MOORE , Henry (1898-1986)

Henry Moore: Seven Sculpture Ideas II, 1980

Introduction

Henry Moore was celebrated as a sculptor but was strongly influenced in his formative years by painters such as Giotto, Masaccio, Blake, Turner and Picasso, as well as the painter/sculptor Michelangelo. Born in Castleford, Yorkshire., he attended Leeds School of Art from 1919-21. In 1921 Moore won a Royal Exhibition Scholarship to study sculpture at the Royal College of Art, London. He taught at the Royal College from 1924-31 and at Chelsea School of Art from 1932-39. He was given his first one-man show in 1928 by the Warren Gallery and in the same year he gained his first public commission – to carve a relief in stone for a façade of the new Underground Building, London.

Moore was a member of the Seven and Five Society from 1931 and he was invited to join Unit One; a group whose members included Edward Burra, Barbara Hepworth, Ben Nicholson and Edward Wadsworth. In 1946 Moore was given his first overseas retrospective at the Museum of Modern Art in New York. In 1948 he won the International Sculpture Prize at the Venice Biennale.

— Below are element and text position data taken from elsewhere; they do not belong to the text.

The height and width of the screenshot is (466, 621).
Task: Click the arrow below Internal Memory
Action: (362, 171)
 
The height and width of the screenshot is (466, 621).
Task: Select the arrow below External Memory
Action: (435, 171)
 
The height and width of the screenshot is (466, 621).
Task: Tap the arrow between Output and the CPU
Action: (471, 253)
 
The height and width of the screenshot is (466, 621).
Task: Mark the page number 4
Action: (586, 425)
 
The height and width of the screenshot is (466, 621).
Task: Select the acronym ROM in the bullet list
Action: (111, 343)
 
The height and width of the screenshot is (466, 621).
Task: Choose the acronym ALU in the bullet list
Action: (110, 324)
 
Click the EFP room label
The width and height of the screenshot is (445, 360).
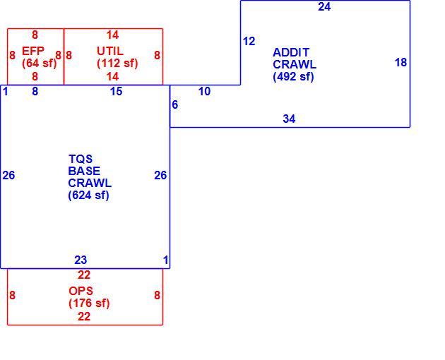pyautogui.click(x=33, y=51)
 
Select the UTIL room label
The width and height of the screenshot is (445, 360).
pyautogui.click(x=110, y=51)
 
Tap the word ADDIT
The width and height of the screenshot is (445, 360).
pyautogui.click(x=291, y=52)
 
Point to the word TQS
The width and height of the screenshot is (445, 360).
pyautogui.click(x=81, y=159)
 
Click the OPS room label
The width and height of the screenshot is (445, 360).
pyautogui.click(x=81, y=291)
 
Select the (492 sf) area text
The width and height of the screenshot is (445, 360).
pyautogui.click(x=293, y=77)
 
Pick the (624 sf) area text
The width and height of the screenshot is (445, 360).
pyautogui.click(x=88, y=196)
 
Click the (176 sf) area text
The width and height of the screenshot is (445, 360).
pyautogui.click(x=89, y=304)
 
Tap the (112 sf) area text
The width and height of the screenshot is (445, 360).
pyautogui.click(x=117, y=63)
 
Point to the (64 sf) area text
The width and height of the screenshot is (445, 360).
pyautogui.click(x=40, y=63)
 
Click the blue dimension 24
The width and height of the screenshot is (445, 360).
pyautogui.click(x=324, y=6)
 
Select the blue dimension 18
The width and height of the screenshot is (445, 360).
pyautogui.click(x=400, y=62)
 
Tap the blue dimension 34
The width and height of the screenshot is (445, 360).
pyautogui.click(x=289, y=119)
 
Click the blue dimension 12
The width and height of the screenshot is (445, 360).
pyautogui.click(x=249, y=42)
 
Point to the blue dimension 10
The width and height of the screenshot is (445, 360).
pyautogui.click(x=204, y=91)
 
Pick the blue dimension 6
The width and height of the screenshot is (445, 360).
pyautogui.click(x=175, y=104)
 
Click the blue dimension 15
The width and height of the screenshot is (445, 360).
pyautogui.click(x=116, y=91)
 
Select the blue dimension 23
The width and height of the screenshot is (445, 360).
pyautogui.click(x=81, y=260)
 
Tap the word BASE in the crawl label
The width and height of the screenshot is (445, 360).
pyautogui.click(x=84, y=171)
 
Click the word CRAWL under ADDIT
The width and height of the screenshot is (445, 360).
pyautogui.click(x=295, y=64)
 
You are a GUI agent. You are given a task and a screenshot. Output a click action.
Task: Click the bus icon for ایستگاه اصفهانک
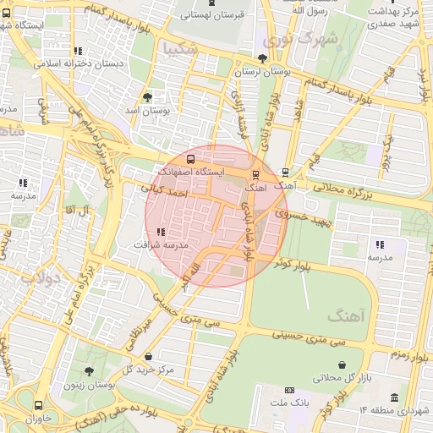[x=189, y=158]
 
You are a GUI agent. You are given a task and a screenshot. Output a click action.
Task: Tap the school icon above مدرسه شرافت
[x=161, y=232]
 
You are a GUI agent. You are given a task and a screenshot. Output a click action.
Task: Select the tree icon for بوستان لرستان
[x=261, y=59]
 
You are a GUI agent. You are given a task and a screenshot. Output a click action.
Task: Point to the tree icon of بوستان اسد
[x=148, y=97]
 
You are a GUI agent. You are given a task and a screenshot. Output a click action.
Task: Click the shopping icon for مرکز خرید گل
[x=149, y=357]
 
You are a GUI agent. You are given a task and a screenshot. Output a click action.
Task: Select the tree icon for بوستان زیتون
[x=90, y=371]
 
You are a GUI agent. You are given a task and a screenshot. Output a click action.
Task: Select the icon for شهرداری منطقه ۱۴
[x=392, y=397]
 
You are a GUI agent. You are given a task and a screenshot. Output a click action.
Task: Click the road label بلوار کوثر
[x=291, y=264]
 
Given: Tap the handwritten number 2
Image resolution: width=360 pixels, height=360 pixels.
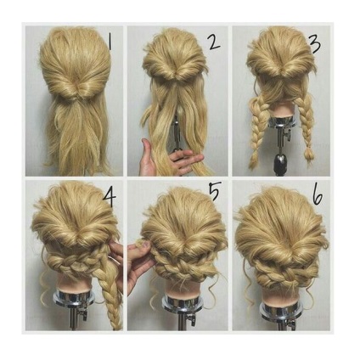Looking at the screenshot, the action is (x=214, y=42).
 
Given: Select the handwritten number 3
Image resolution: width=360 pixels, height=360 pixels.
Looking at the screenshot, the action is (x=316, y=44).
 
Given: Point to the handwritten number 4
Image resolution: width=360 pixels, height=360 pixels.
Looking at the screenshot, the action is (x=110, y=196).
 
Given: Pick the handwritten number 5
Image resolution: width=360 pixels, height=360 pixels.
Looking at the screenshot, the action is (x=214, y=191).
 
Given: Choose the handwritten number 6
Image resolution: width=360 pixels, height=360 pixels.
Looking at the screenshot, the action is (x=318, y=195).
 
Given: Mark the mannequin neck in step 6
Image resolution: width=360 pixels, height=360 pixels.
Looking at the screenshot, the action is (x=278, y=295).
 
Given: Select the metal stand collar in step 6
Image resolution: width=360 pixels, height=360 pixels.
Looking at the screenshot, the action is (x=280, y=309).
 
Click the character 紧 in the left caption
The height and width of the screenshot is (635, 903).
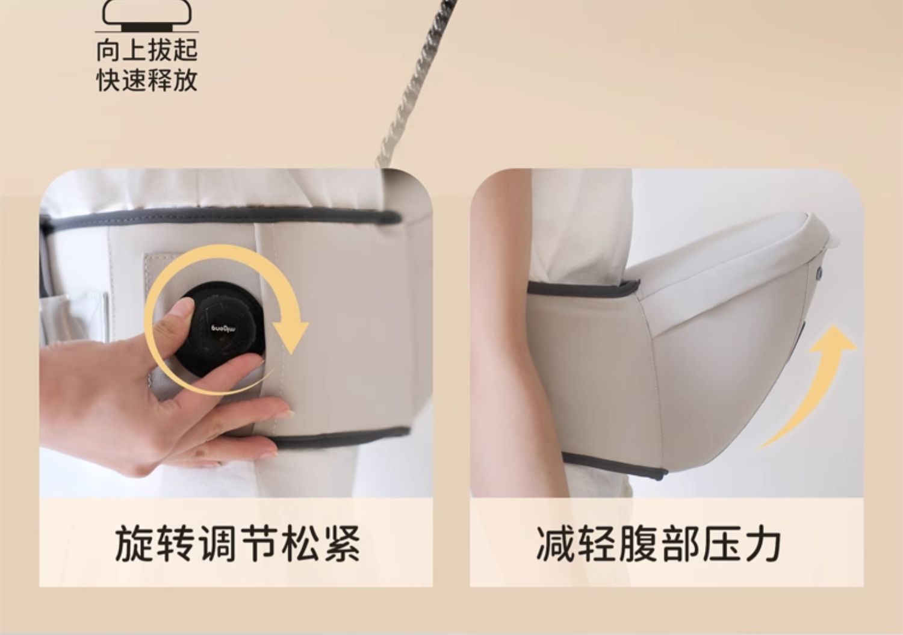[x=342, y=543]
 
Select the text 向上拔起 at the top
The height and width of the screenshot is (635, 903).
[x=147, y=50]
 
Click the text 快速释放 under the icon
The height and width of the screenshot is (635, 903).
[x=147, y=80]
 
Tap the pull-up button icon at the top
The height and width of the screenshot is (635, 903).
[x=147, y=15]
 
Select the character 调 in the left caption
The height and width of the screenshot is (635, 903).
[x=217, y=543]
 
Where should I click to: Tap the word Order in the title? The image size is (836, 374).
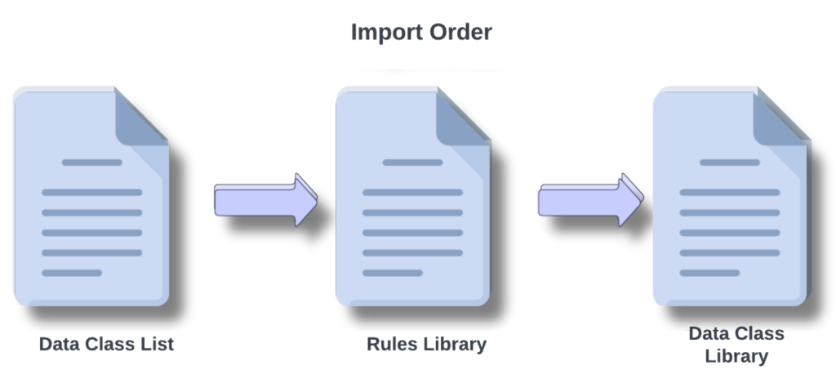[463, 33]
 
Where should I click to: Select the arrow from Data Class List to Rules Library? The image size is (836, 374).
[265, 199]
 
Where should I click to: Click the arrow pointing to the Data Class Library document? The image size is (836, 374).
[589, 199]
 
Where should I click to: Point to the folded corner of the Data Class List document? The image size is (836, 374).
[140, 116]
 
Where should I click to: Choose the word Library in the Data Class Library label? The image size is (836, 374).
[736, 356]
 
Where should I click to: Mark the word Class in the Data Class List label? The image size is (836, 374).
[110, 345]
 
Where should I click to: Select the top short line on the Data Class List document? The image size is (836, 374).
[91, 163]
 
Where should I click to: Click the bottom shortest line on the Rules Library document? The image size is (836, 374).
[392, 273]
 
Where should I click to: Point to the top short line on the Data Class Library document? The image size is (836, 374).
[729, 163]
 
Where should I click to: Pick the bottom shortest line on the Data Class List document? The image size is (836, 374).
[72, 273]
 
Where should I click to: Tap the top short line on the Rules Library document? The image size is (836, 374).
[412, 163]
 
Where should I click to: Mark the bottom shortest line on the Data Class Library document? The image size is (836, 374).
[709, 273]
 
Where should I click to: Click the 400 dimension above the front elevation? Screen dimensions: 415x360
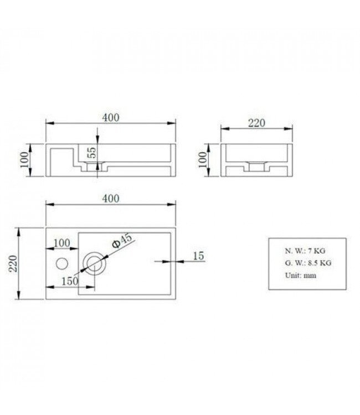[x=111, y=118]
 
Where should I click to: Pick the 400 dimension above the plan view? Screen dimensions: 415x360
[x=111, y=199]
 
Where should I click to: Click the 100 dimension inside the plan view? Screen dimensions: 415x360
[x=63, y=243]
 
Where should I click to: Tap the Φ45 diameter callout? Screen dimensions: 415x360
[x=122, y=241]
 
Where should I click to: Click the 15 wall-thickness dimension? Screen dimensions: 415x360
[x=199, y=256]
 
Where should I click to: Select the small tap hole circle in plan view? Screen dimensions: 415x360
[x=62, y=262]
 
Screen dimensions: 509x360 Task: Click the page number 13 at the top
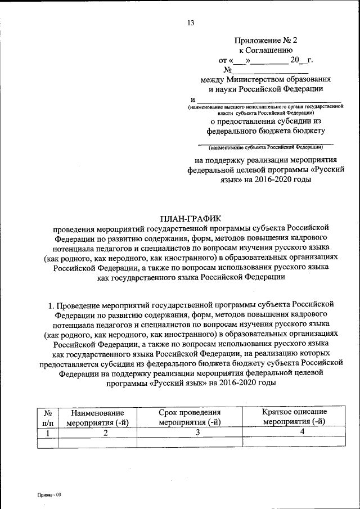click(190, 23)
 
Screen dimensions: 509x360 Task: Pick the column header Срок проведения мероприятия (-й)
click(189, 417)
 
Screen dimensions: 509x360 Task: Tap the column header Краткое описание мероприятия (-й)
click(294, 417)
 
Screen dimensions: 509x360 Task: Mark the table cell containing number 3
click(189, 433)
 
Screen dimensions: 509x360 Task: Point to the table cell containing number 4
click(294, 433)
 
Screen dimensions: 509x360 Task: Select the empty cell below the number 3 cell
click(189, 443)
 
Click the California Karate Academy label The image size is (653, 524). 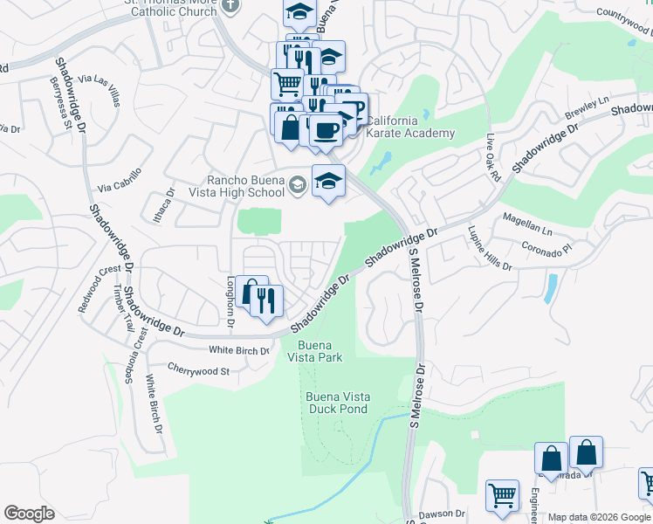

He had a retrospective exhibition at the Tate Gallery, London in 1951 and 1968. He was First prize winner at the Sao Paulo Biennale, Brazil in 1953.

Moore was a Trustee of the National Gallery, London from 1955-74. In 1977 he formed the Henry Moore Foundation at Much Hadham in Hertfordshire.

He was notable throughout his career for his output of graphic art (drawings, watercolours, etchings, lithographs), not necessarily closely related to the development of individual works in sculpture. These unusually for a sculptor, often used colour and often established a complete pictorial setting for figures or for imaginary sculptural objects, in a manner recalling the work of De Chirico or Max Ernst. (He exhibited in the International Surrealist exhibition in 1936). During the Second World War, as an Official War Artist, he made a series of drawings of people sheltering in the London Underground, as well as studies of miners at the coalface. He frequently used watercolour over wax crayon employed as a resist.

LIT:

Henry Moore, Sculpture and Drawings, D. Sylvester, H. Read, and Alan Bowness, 6 Vols, Lund Humphries, London, 1948-64

Henry Moore, Graphics in the Making, Pat Gilmour, Tate Gallery, 1975.